徳川将軍朱印状
近藤家の客殿
祈願寺として
崇敬した
気賀近藤家建立
客殿と枯山水
殿さまの間から
絶景楽しむ
近藤家客殿/俊興、1693年~1700年に客殿建立と長楽寺誌にあります。また、寛延3年(1750)俊禅の棟札があると「細江の歩み」には載っていて、詳細は不明ですが1700年前後であると推測されます。満天星の庭は客殿上段「殿さまの間」からの眺めがおすすめです。窓から庭が一望。遠景の借景には、山号の由来「光る岩」も望め、夜にはその上空に真言宗で大切とされる本明星(北斗七星)も拝めます。貞享二年(1685)5月2日 建立だったと伝わる本堂が朽ちて解体されたあとは、この客殿が主堂となっています。
江戸時代、この付近は旗本の気賀近藤家が五千石の領地に陣屋を構え、気賀の関所を二百五十年(十二代)治めました。長楽寺は気賀近藤家の祈願所として崇敬。祖は、NHK大河ドラマ『おんな城主直虎』に登場する井伊谷三人衆の一人・近藤康用の孫にあたる用可です。
上段の間の襖絵は、石峰という方の落款があり4枚残っています。襖のいたみは進んでいますが、よく見ると金鶏と朝顔など優美な花鳥風月の描写で、趣のある日本画となっています。。恩田石峰は江戸中期に吉田に生まれ、画を渡辺南岳に師事、円山派を学びました。帰郷後、吉田藩のお抱え絵師、東三河・西遠江を中心に明治まで活躍、渡辺崋山をしのぐとも言われた画人です。
また、大阪冬の陣と夏の陣の間でやりとりされた家康と秀頼の書状の写し(江戸初期・寛永時代のもの)が表装されて残されています。これは真筆ではなく江戸時代に書かれた手紙の体裁で大阪の陣を物語のように書いたものの様です。
江戸時代
徳川家光公から
十四代将軍まで
授かった
寺領安堵の
御朱印状控有り
徳川将軍からの領知朱印状の記録が残されています。記録では、3代将軍家光、5代綱吉、8代吉宗、9代家重、10代家治、11代家斉、12代家慶、13代家定、14代家茂の九将軍からの朱印状があったとされています。
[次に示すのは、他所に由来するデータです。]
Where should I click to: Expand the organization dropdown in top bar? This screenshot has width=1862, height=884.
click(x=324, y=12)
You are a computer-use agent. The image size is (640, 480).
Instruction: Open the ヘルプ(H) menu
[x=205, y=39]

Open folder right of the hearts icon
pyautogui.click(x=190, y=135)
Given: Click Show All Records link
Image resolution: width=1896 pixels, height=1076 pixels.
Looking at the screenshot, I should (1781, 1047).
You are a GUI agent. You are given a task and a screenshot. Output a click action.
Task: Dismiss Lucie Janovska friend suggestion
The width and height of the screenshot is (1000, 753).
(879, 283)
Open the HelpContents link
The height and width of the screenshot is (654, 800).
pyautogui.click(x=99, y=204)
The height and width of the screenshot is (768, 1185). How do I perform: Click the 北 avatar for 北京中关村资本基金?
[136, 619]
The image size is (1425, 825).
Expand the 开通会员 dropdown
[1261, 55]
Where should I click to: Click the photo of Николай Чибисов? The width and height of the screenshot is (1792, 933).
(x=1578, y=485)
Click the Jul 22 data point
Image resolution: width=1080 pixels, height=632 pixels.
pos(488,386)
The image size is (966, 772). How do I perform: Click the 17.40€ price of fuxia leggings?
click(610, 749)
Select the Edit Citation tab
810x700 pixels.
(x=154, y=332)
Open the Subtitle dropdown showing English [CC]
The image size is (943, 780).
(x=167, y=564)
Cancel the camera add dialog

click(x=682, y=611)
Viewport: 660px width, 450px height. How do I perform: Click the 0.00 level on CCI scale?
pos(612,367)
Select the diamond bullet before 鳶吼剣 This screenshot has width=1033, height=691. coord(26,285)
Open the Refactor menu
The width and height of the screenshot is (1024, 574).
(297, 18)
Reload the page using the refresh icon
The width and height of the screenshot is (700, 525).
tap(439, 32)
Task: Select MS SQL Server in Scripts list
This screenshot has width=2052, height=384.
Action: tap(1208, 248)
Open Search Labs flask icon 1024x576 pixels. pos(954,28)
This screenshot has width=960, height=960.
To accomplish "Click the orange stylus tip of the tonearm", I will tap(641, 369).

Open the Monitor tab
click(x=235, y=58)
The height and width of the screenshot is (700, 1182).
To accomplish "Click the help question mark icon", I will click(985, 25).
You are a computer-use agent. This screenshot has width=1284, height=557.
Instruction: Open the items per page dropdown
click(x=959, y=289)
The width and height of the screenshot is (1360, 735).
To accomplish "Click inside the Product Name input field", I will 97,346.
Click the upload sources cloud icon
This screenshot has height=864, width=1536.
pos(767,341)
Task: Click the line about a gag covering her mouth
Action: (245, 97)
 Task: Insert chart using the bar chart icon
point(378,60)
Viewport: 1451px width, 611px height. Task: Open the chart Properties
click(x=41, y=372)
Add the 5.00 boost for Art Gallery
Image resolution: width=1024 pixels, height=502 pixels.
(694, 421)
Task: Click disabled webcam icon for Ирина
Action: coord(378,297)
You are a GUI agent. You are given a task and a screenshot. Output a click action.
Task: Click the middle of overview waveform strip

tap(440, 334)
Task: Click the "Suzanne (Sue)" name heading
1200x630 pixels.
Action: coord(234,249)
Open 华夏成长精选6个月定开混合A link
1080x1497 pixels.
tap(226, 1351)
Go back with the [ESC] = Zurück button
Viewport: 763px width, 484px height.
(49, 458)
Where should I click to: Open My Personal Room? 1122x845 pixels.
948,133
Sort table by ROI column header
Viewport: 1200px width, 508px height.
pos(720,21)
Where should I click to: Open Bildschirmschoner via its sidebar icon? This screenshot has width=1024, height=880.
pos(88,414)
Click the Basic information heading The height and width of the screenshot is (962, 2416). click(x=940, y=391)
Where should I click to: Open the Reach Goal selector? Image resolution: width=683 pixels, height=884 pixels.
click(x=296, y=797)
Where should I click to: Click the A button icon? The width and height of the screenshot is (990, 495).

原本の朱印状には、観音堂領 遠江国遠江国引佐郡気賀村長楽寺観音堂領同村内、四石五斗の事、先規に任せてこれを寄附する。全く収納すべし。併せて寺中門前、山林竹木諸役等これを免除す。有来ごとく永く相違あるべからず。慶安元年八月十七日 朱印。宛先は、近藤兵庫助領分、紀州高野山古儀真言宗平等院末、遠江国引佐郡気賀村、長楽寺となっていて将軍の大型朱印が日付の下に押して有ったようです。
寺は寺領と呼ばれる広大な所領を有していたが、豊臣秀吉の太閤検地でほとんどの寺がそれを失い公領となりました。江戸時代に入り各寺社に、かつて領有していた土地の一部が返還され、徳川将軍より10石以下の寺は朱印状によってその所領が安堵されました。領内の租税は免除されており、収益は全て寺社のものとなったそうです。土地の最も広い高野山や日光東照宮でも1万石程度、最も狭いものではわずか1石で、朱印地からの収益だけで寺の経営が成り立っていたわけでは無く江戸時代、長楽寺は主に気賀近藤家に支えられ寄進された米や金銭で経営を維持してきました。明治4年の「上知令」によって朱印地は国有地とされ朱印状も新政府が回収しました。寺には朱印状控とごくわずかの境内地だけが残されました。